How AWS created Aurora, a database built for the cloud

Rewriting the rules with logs

Sponsored Relational databases power most of the world’s applications, but the relational model is also decades old. In traditional RDBMS deployments, the strain is beginning to show. Traditional RDBMS engines running on-premises in customers’ data centers increasingly face problems scaling to match the demands of modern applications.
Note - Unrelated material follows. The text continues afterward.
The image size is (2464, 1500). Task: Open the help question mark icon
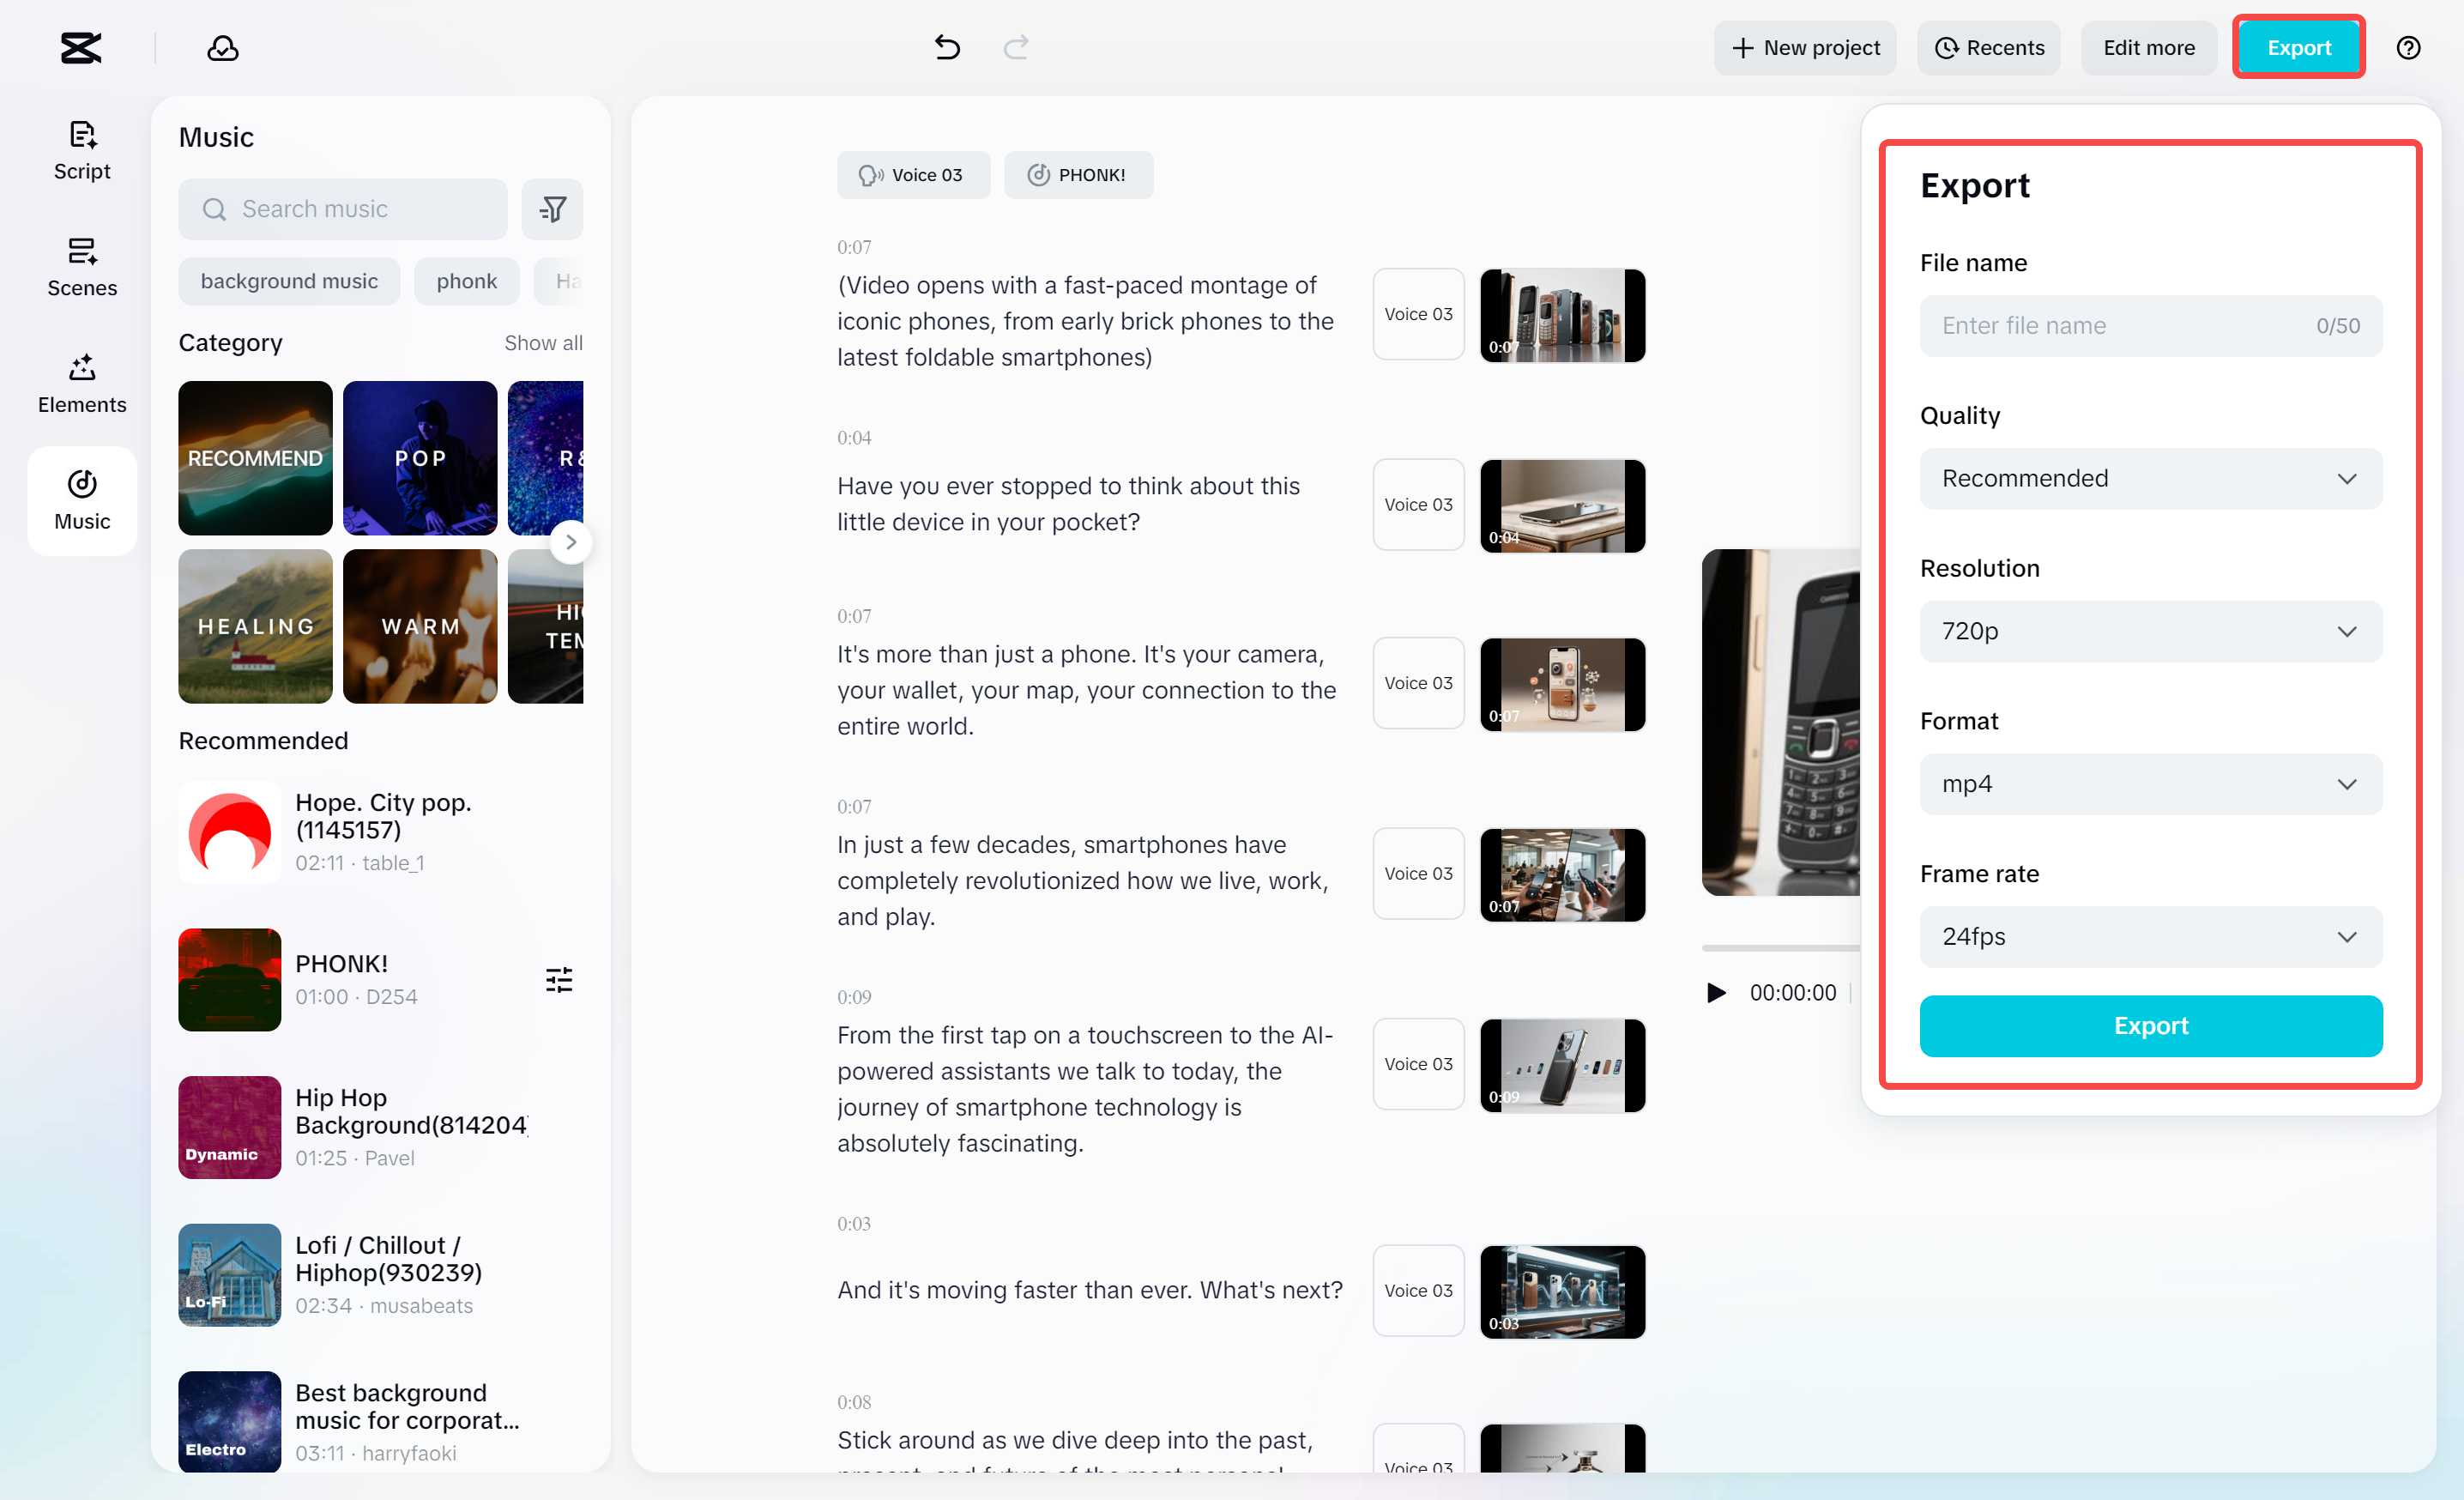2408,47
The increased pressure on traditional relational databases comes from a fundamental change in the applications we’re building. Today’s software has to serve an order of magnitude more users than it did when relational databases first appeared, while maintaining fast performance for a demanding audience that’s often distributed worldwide. They must support far greater numbers of connections from a user base that hammers the database with queries around the clock. Those queries can also spike based on factors ranging from seasonal fluctuations to short-term business events, not all of which are predictable.

In addition, the data explosion shows no sign of stopping. The tech analyst firm IDC estimates the amount of digital data worldwide will double in four years, growing by a CAGR of 22.9 percent through 2025. As Jeffrey Hojlo, an IDC program director, writes, “the deluge of data that every company is contending with, from connected products, assets, processes, and customers, is difficult to leverage without the applications in place that enable collation of information and rapid decision making.”
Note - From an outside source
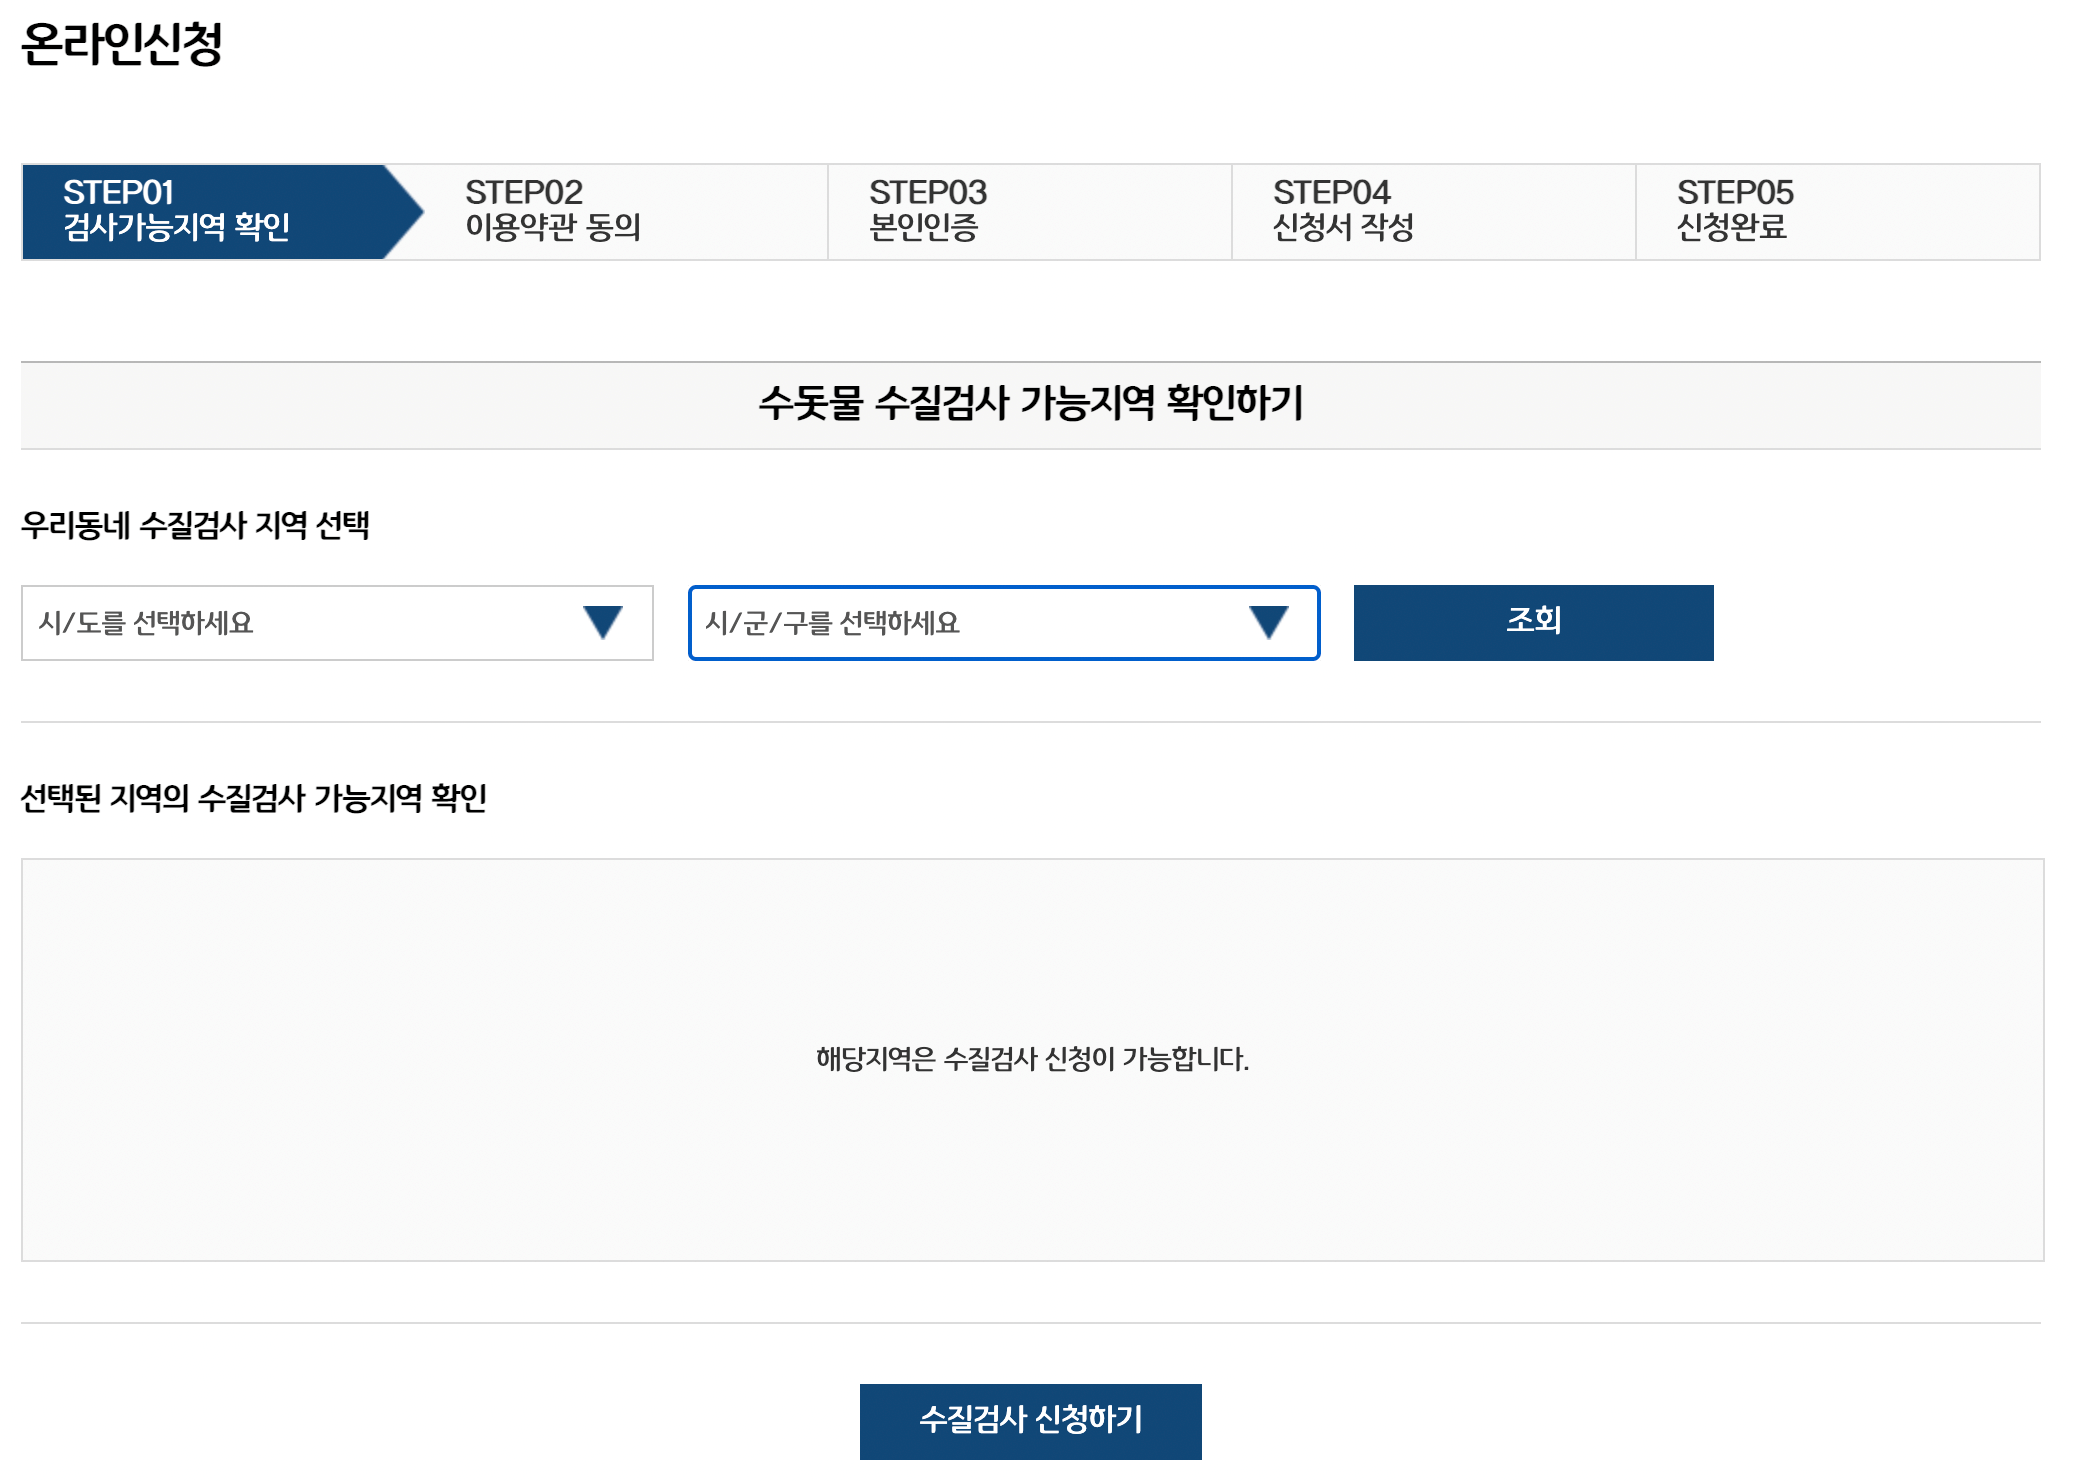Click the 조회 search button
The height and width of the screenshot is (1482, 2074).
1532,622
These drivers compelled Amazon to reinvent the RDBMS for a new generation of web-scale applications in the form of Aurora, a relational database built for the cloud. It’s built on open source, extending the functionality of MySQL and PostgreSQL to meet the demands of modern applications.

"Our customers kept asking for a modern database," explains Aditya Samant, senior database specialist solutions architect at AWS, adding that the old-guard databases came with license management and other strings attached. Customers wanted the ease and simplicity of open source with the scalability and performance of commercial engines. "That's how Aurora was born. It's a database that we built for the cloud."
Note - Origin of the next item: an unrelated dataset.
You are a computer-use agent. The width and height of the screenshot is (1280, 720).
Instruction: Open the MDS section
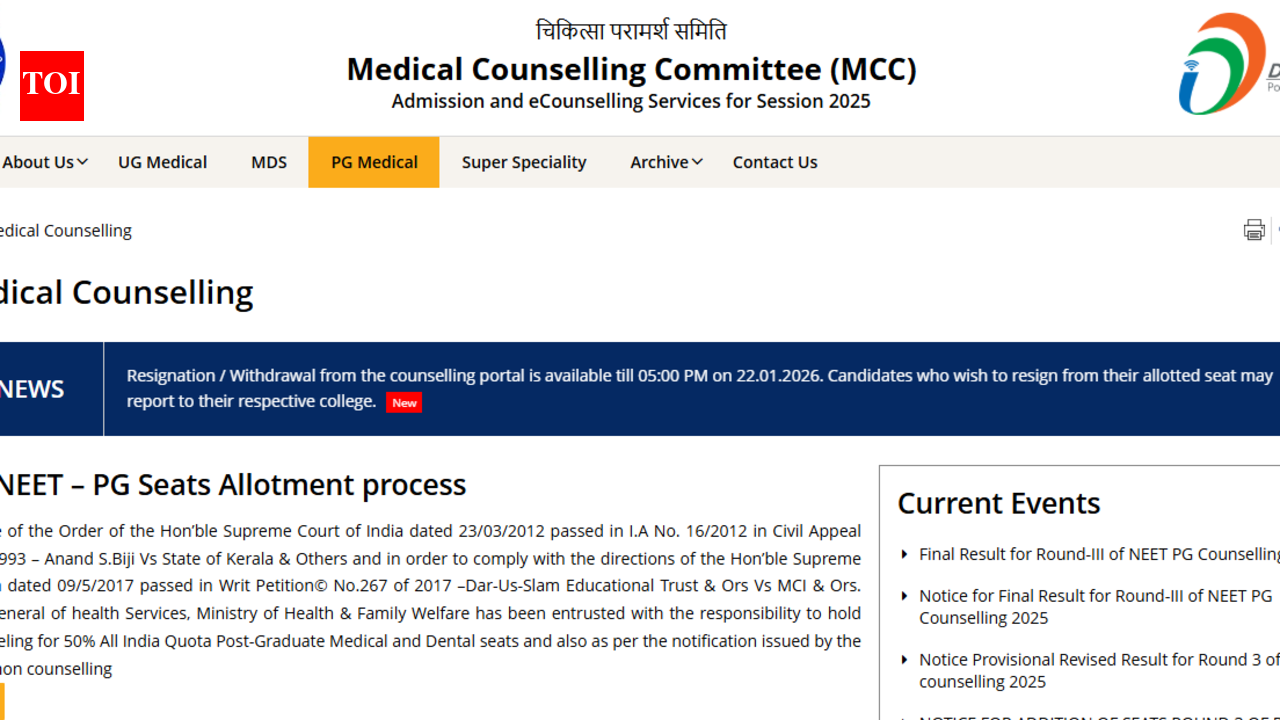click(x=269, y=162)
The benefits of a cloud-native RDBMS

Aurora shares the same commercial benefits as Amazon's other managed services, in that it doesn't burden customers with swingeing vendor license fees. Instead, you pay as you go, based on the amount of compute and storage used. You don't even pay for backups as long as those files don't exceed the size of the original database.

The real benefit of the system lies in its cloud-native beginnings, though. Unlike other relational databases such as Oracle and SQL Server, Aurora was built for the cloud from the ground up. That allowed Amazon to craft code that took advantage of the cloud’s scalability and distributed operation. It enables customers to add more compute and storage capacity at will, while also spreading instances around the world to serve global users while maintaining performance.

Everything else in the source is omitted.